* begin *
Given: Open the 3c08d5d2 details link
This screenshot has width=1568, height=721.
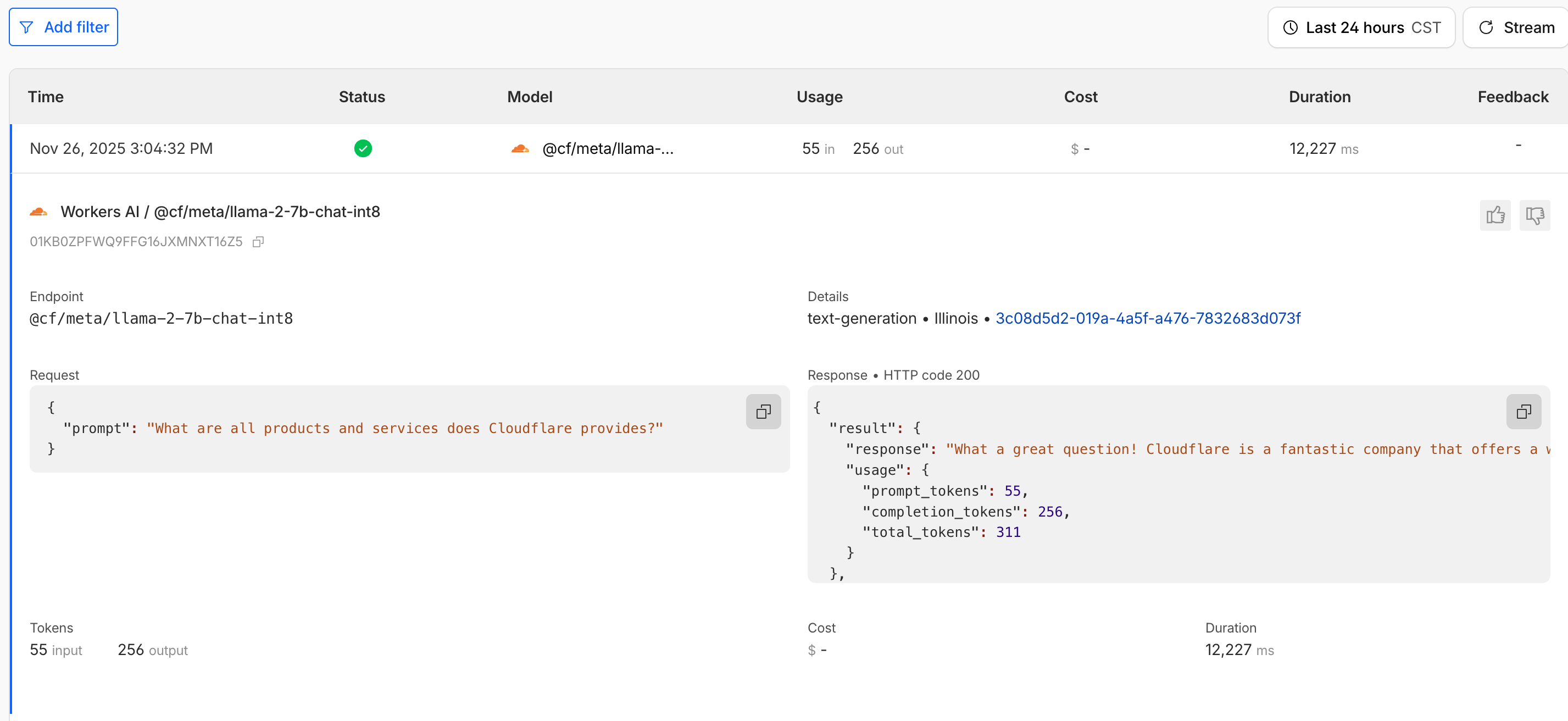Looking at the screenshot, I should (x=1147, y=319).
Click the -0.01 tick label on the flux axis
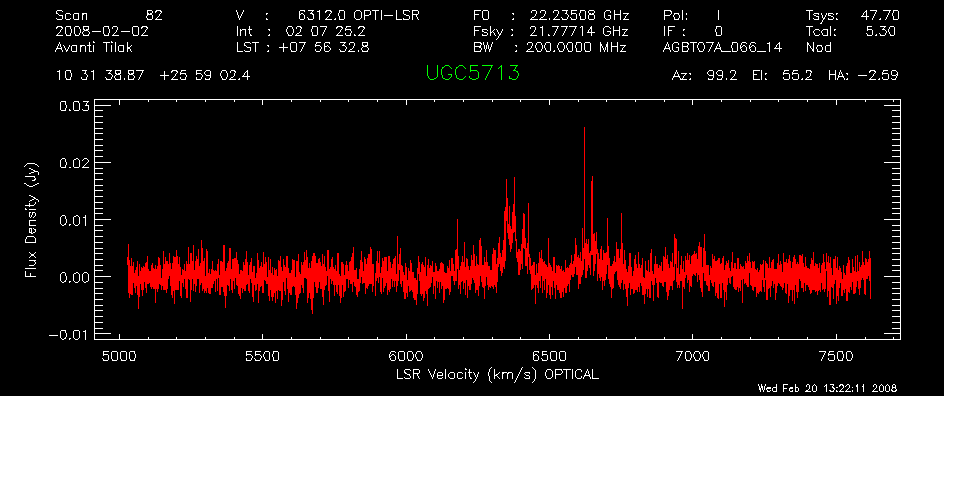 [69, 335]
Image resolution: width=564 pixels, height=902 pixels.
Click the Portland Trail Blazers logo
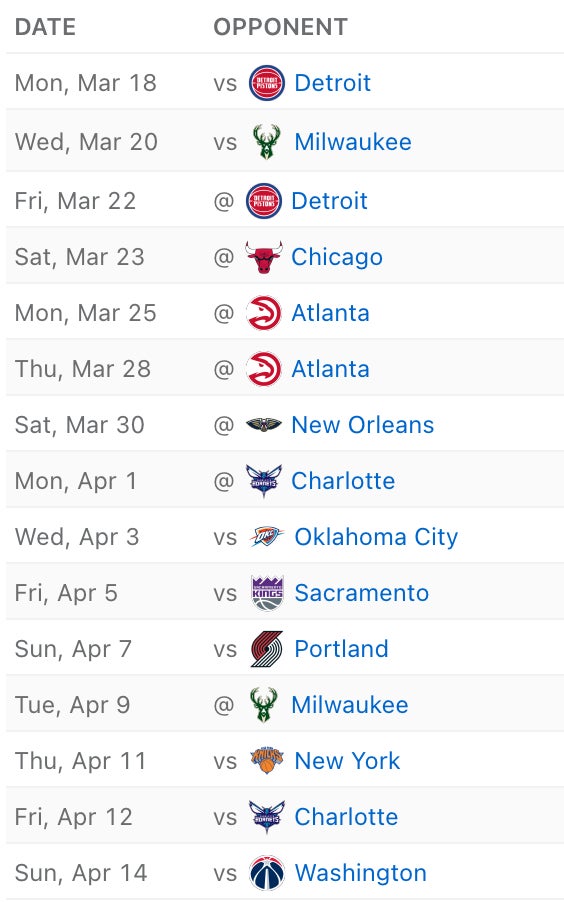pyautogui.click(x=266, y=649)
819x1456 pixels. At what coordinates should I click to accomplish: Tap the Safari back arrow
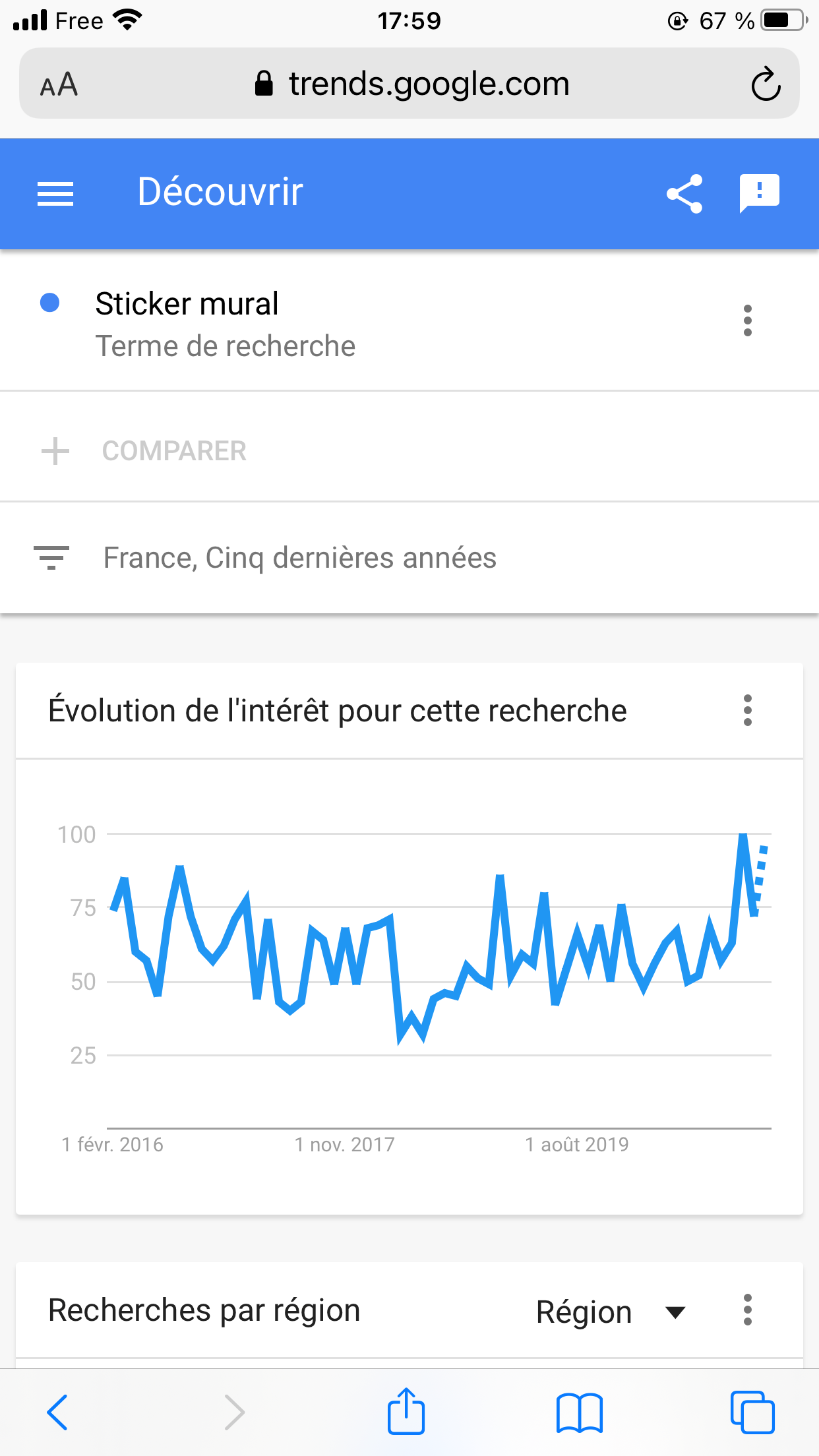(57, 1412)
* end *
» **WHAT IS REQUIRED**
Count the lines in the items above that contain the string "height", and reply with the number alone.

» **COMPLETE ANSWER**
2